Biografía
Información general
Cheo Zorrilla, nombre artístico de Eliseo Zorrilla Gómez, fue uno de los compositores románticos más prolíficos y respetados de la República Dominicana. Nació el 17 de febrero de 1950 en Tamayo y falleció el 8 de junio de 2025 en Santo Domingo. Dueño de una pluma exquisita y de una gran sensibilidad poética, destacó principalmente por su rol creativo detrás de grandes éxitos musicales, aunque también poseía talento como baladista, trompetista y guitarrista. Su obra definió la canción romántica dominicana del último cuarto del siglo XX, trascendió fronteras a nivel internacional y le mereció ser inmortalizado en el Salón de la Fama de los Compositores Latinos.
Orígenes y desarrollo temprano
Nació en el municipio de Tamayo, perteneciente a la provincia de Bahoruco. Su vinculación formal con el universo musical comenzó desde su niñez a través de las actividades de la iglesia y en la academia musical de su pueblo natal, donde a la edad de 13 años ya había sido nombrado trompetista oficial de la banda de música local. Paralelamente, se sintió profundamente atraído por la tradición bohemia y las serenatas de guitarra que caracterizaban a su entorno. Tras mudarse a Santo Domingo en busca de mayores horizontes artísticos, continuó perfeccionando su formación musical y comenzó a dar sus primeros pasos profesionales combinando la ejecución instrumental con una naciente y brillante faceta como autor lírico.
Carrera musical
Su despegue definitivo se consolidó a mediados de la década de 1970 cuando el célebre cantante puertorriqueño Danny Rivera escuchó su talento y grabó la pieza Apocalipsis. A partir de ese hito, su prestigio como compositor creció exponencialmente, convirtiéndose en el creador predilecto de grandes astros de la música latinoamericana como Chucho Avellanet, Basilio, La Sophy y Lalo Rodríguez. Su trayectoria estuvo fuertemente marcada por el éxito en prestigiosos certámenes musicales. Logró el segundo lugar en el Festival OTI de Madrid en 1977 con la canción Al nacer cada enero interpretada por Fernando Casado, ganó el primer lugar del Festival Nacional de la Canción en 1981 con el tema Sembrador, y repitió un segundo lugar en el Festival OTI de Washington en 1983 con la balada Olvidar, olvidar.

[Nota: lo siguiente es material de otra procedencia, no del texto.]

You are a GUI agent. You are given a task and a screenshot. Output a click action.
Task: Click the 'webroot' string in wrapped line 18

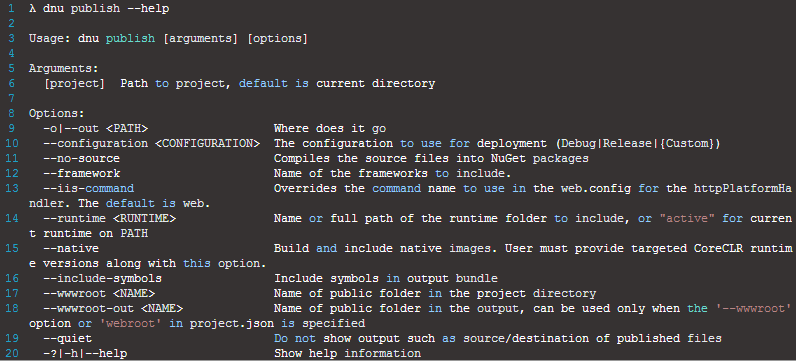137,323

Además de sus grandes triunfos en festivales, escribió éxitos masivos que formaron parte indispensable del repertorio romántico, tales como Se me secó la piel, Los hombres de rabia lloran, Un amante así, Con las alas rotas y Pero llegaste tú. A la par de su producción laica, dedicó una parte fundamental de su vida artística a componer obras de profunda fe cristiana y espiritual, entre las que destaca de manera muy especial su célebre himno Mi amado cirineo, así como su álbum de alabanzas Para ti, amado Jesús.
Estilo musical e impacto cultural
El estilo de Cheo Zorrilla se caracterizó por rescatar los valores de la balada clásica y del romance, dotando a sus letras de una fina metáfora, elegancia conceptual y una profunda emotividad alejada de los clichés comerciales. Su propuesta equilibraba a la perfección el pulso de los arreglos melódicos de vientos y cuerdas con narrativas de gran vulnerabilidad humana, desamor, espiritualidad y esperanza social. Su impacto cultural fue tal que se le considera uno de los autores dominicanos cuyas letras han sido exportadas con mayor éxito al extranjero, sirviendo como un referente de excelencia lírica que dignificó el oficio del compositor y elevó el estándar de la canción de autor caribeña.
Legado
Cheo Zorrilla se mantiene como una de las columnas más nobles y respetadas de la música dominicana. Tras haber dejado una huella imborrable con más de un centenar de éxitos grabados y tras recibir la máxima distinción de su gremio con su ingreso al pabellón de autores internacionales, pasó sus últimos meses aquejado por complicaciones de salud hasta que un accidente cerebrovascular provocó su fallecimiento en Santo Domingo. Su deceso generó profundas manifestaciones de luto colectivo entre la comunidad artística. Su legado perdura intacto en el cancionero de la música romántica continental, siendo recordado como un artista de inmenso talento, humildad y una inquebrantable devoción espiritual que sigue viva cada vez que se interpretan sus emblemáticas melodías.